Para comentar sua atuação, o Correio da Cidadania entrevistou o jurista Celso Antonio Bandeira de Mello, para quem o judiciário não tem praticado atos realmente fora de sua alçada. Bandeira de Mello ressalta, neste sentido, a omissão de outros poderes, especialmente o Legislativo, em vários dos temas em que se imiscuiu, e o direito do Judiciário de apreciar os grandes assuntos à luz da Constituição.

 

Quanto à morosidade de nossa justiça, ele reconhece que há necessidade premente de equacioná-la, o que demanda um processo demorado, que passaria inclusive pela necessidade de se formarem mais juízes e promotores. O jurista ainda destaca o próprio poder público como maior responsável pelo afogamento dos tribunais em processos infindáveis. Assim, declara-se contra a proposta do ministro Cesar Peluso de dar início ao cumprimento de penas após julgamento em primeira e segunda instâncias.

 

Bandeira de Mello contesta a idéia de que o judiciário tenha um corte de classe mais conservador, assinalando que, no Brasil, essa é uma característica do Estado como um todo. Uma medida urgente, a seu ver, é a necessidade de se fortalecerem as defensorias públicas, carreira ainda pouco valorizada pela nossa República e que poderia contribuir decisivamente para um maior acesso popular à justiça.

 

A entrevista completa pode ser conferida a seguir.

 

Correio da Cidadania: O STF tem sido palco de uma série de discussões e tomadas de decisões polêmicas nos últimos meses. Dentre elas a decisão tardia de condenação de Pimenta Neves, 11 anos após matar a ex-namorada e jornalista Sandra Gomide e confessar o crime. O que pensa disso?

 

Celso Antonio Bandeira de Mello: O Judiciário brasileiro tarda imensamente em dar resposta às demandas judiciais. Por exemplo, tenho uma ação que está há mais de 30 anos na justiça. Nosso sistema é complexo e muito demorado, eis a verdade. Portanto, esse caso do Pimenta Neves, que causou tantos comentários e polêmicas, não é tão excepcional assim. É fruto de uma estrutura, sistema, modelo, que retarda as soluções. Alguém com bons advogados, recursos e um pouco de sorte consegue procrastinar a aplicação do direito.

 

Mas sabe quem é o maior perito em fazer demorar as decisões da justiça, em torná-la lenta? O governo. É ele quem recorre desesperadamente, tenha ou não tenha razão. Ele que afoga os tribunais, deixa os juízes submersos de trabalho. Não estou falando nada novo, os tribunais mesmo falam isso, que quem os congestiona, cria as condições ideais de demora, é acima de tudo o poder público. Uma ação contra o Estado não chega ao fim porque, além dos prazos especiais de que dispõe, ele recorre com razão, sem razão, absurdamente ou não, leva até o último limite, e assim, claro, leva aos tribunais uma quantidade imensa de feitos, atravancando o caminho da justiça.

 

Correio da Cidadania: E qual o caráter, a seu ver, desse excesso de ações e recursos do Estado na justiça, que, em suas palavras, o tornam o principal responsável pela lentidão de nosso judiciário?
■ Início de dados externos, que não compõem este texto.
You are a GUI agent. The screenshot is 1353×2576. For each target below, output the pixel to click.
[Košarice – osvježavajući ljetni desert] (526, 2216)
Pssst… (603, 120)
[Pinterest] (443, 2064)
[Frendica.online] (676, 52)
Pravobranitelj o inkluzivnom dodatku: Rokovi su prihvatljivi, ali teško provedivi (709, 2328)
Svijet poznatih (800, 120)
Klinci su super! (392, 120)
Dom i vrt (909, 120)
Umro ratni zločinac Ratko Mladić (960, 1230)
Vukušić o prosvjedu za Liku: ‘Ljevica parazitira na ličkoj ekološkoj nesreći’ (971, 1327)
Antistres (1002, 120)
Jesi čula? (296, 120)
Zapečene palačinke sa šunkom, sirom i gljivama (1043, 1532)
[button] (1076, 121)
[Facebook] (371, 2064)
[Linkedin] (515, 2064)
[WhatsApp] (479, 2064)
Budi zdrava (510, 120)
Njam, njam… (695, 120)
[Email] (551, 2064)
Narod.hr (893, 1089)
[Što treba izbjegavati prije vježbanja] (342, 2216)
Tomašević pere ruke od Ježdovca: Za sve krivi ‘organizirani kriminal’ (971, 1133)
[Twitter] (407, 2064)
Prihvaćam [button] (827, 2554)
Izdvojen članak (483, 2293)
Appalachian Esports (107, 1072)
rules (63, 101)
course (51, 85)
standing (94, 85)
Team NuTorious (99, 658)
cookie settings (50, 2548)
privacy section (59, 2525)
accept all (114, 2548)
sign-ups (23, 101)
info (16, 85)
Costumam se voltar aos interesses do povo?

 

Celso Antonio Bandeira de Mello: Eu não saberia dizer. Não sou a pessoa indicada para delinear quais reformas deveriam ser feitas no sistema recursal. Não é minha área específica do direito, os processualistas são mais indicados. E podem vir muitas colaborações excelentes dos advogados que estão na militância diária. Não é mais meu caso. Chegou num dado ponto e disse: “eu já estou velho pra esperar 20, 30 anos por uma decisão. São meus netos e bisnetos que receberão o fruto do trabalho. Então, eles que corram atrás lá na frente”. Agora só dou parecer. Só em casos muito raros entro em juízo como advogado.

 

Dessa forma, as pessoas mais indicadas para fazer propostas de reformas em matéria de tramitação de processo são, de um lado, os processualistas, e de outro, claro, os advogados que se encontram na militância diária. Eu não posso passar minha vida inteira esperando soluções que não vêm nunca.

 

Mas desde logo vejo uma questão: o poder público é o grande atravancador do poder Judiciário. Portanto, deveriam ser concebidas medidas que o impedissem de ter tanto poder de travamento. Falando hipoteticamente: o poder público considera que tal cidadão não deve nada. Mas resolve cobrar tributos inconstitucionais. Qual o raciocínio dele? Oitenta por cento das pessoas, pelo menos, vão pagar; o resto entra em juízo; logo, vale a pena cobrar. O governo já sabia que era inconstitucional, mas mesmo assim faz isso. Acontecia muito no tempo do golpe militar...

 

E cada vez mais os cidadãos vão tendo instrumentos e consciência para lutar contra o poder público. Ele cria todas as condições para isso, pois comete violências, arbitrariedades, ilegalidades, e dessa forma os tribunais e juízes vão ficando extremamente assoberbados. Muitas vezes, as pessoas atribuem a culpa aos magistrados. Mas não é certo. Seria presumir que eles têm horror ao trabalho, o que não é verdade. A grande maioria deles trabalha, e muito. Por um lado, não há um número suficiente de juízes e tribunais. E o excesso de feitos também é outra coisa manifesta, óbvia! O grande drama nosso é esse.

 

Outras vezes, vamos reconhecer, a contribuição é dada pelo Legislativo, com reformas constitucionais, por exemplo. O Estado também é mau pagador e gosta de lesar o cidadão. Depois, o sujeito entra com juízo, mas o Estado não paga. Ainda assim, num caso especial, o processo o condena. Mas ele não paga, não paga e não paga. Depois, o Legislativo ainda faz reformas constitucionais autorizando o poder público a passar o resto da vida pagando, ao invés de fazê-lo de uma vez. É como se todos estivessem associados para prejudicar o cidadão.

 

Por isso digo que o poder Judiciário é apenas a ponta da linha. Não pretendo isentar o Judiciário, não é minha intenção. Não penso que seja uma maravilha, mas é apenas um poder como os outros desse Brasil, com coisas ótimas e péssimas. Não se pode jogar em suas costas os problemas do país. E enquanto se apontar para o lado errado nada será resolvido.

 

Correio da Cidadania: O que pensa da proposta do ministro Carlos Ayres que, se transformada em lei, passaria a punir com o início do cumprimento de pena o indivíduo condenado em 1ª e 2ª instâncias, sem prejuízo de recurso para dar continuidade ao processo?

 

Celso Antonio Bandeira de Mello: Eu creio que em princípio só se deve cumprir pena em caso julgado. Não se pode fazer alguém cumprir pena sem condenação definitiva. Sou contra isso.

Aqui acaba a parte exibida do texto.